There are handclaps and harmonies on this record, and handclaps + harmonies = pop music. I know how much that scares you, but it really is time that you got used to it and even embraced it. Their last three albums have seen a concerted attempt to broaden their scope musically, and still the talk that surrounds their fans is of ethics and lifestyle and nonsense. And who cares about that, really? “Cashout” is about something or other and I’m sure it’s very liberal and profound, but damn it if I’m not just into this for the sheer visceral hell of those guitars, those guitars that sound like steel being wrought in white-hot forges, those drums that smack you in the solar plexus and wind you and leave you curled up on the floor. There’s some screaming and some nonsense (“one banana one banana one banana more”, possibly) and some frantic build up at the start of “Full Disclosure” and then there’s this massive chorus and it sounds like The Sex Pistols, which is to say that it’s spitting bile like you expect but it’s got a melody underneath too and it picks you up rather than just slamming you back. And those harmonies you’re so scared of are in here as well. And again, those drums.
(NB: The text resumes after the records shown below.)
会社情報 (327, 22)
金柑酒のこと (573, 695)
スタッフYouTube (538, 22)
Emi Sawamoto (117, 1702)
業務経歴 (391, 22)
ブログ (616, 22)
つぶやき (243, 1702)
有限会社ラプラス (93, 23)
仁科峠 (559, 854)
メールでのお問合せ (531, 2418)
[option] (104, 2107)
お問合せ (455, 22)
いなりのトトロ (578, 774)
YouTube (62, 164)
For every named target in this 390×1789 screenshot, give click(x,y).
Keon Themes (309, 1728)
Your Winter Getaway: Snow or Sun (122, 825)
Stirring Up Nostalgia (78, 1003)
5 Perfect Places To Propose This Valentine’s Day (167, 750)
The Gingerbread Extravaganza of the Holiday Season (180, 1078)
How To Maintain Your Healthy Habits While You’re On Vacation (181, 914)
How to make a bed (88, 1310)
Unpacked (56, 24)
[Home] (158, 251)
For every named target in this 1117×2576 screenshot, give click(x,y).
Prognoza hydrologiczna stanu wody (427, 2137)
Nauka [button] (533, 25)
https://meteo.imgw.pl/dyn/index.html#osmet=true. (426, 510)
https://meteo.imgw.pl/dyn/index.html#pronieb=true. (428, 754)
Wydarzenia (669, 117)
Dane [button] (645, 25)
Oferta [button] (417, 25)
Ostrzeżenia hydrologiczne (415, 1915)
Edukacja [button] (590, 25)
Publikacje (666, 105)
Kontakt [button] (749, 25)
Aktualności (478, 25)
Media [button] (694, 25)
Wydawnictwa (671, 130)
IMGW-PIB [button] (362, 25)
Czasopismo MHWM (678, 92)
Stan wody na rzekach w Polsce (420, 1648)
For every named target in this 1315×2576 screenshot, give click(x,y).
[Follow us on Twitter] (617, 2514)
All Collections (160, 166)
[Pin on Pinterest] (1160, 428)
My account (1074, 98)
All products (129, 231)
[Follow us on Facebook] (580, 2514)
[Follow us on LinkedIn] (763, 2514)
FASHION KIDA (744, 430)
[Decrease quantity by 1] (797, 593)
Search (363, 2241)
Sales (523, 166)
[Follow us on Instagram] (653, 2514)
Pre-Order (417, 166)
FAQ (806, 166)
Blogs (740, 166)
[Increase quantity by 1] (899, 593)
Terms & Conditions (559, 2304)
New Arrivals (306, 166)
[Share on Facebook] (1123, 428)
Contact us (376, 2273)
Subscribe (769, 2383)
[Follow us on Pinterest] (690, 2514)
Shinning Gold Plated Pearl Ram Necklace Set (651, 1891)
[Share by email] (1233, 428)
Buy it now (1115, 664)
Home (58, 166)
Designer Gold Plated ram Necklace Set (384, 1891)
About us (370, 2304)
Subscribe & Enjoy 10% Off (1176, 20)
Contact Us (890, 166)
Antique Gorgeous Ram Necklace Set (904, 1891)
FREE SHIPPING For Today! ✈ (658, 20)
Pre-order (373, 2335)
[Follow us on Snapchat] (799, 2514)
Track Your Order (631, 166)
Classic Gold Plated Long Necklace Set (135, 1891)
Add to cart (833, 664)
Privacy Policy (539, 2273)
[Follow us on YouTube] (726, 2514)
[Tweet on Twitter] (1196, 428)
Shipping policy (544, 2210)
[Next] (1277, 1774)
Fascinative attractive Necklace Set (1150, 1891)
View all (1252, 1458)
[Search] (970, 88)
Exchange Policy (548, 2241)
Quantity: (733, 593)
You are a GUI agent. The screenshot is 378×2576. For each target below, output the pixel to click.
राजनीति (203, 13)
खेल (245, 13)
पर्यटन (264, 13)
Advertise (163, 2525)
Those drums. There are two sets of sticks thwacking two sets of skins on Ex-Spectator and on Epic Problem, which is just that, HUGE and AWKWARD and FUCKING BRILLIANT, and with a hush in the centre and then a dynamic swing that sets fire to your chair and sticks it’s fingers in your holes and bowls you down the alley into the pins and CLANG, if it isn’t a strike. And fuck me if their voices aren’t awful when they holler and spit and puke on your shoes, but when they actually sing, which they do on this record, they do it better than they ought to be allowed to do it. And there are acoustic guitars (“Nightshop”) and subtle, hushed arrangements incorporating the aforementioned handclaps (“Life & Limb”), long sad songs with strings (“Strangelight”), and it’s no longer unsophisticated, brutish hardcore that these guys peddle, but rather accomplished, heavy guitar pop. Or something. Shove your genres up your ass as well. The title track to this album is the best thing Fugazi have ever done. I don’t know what it is.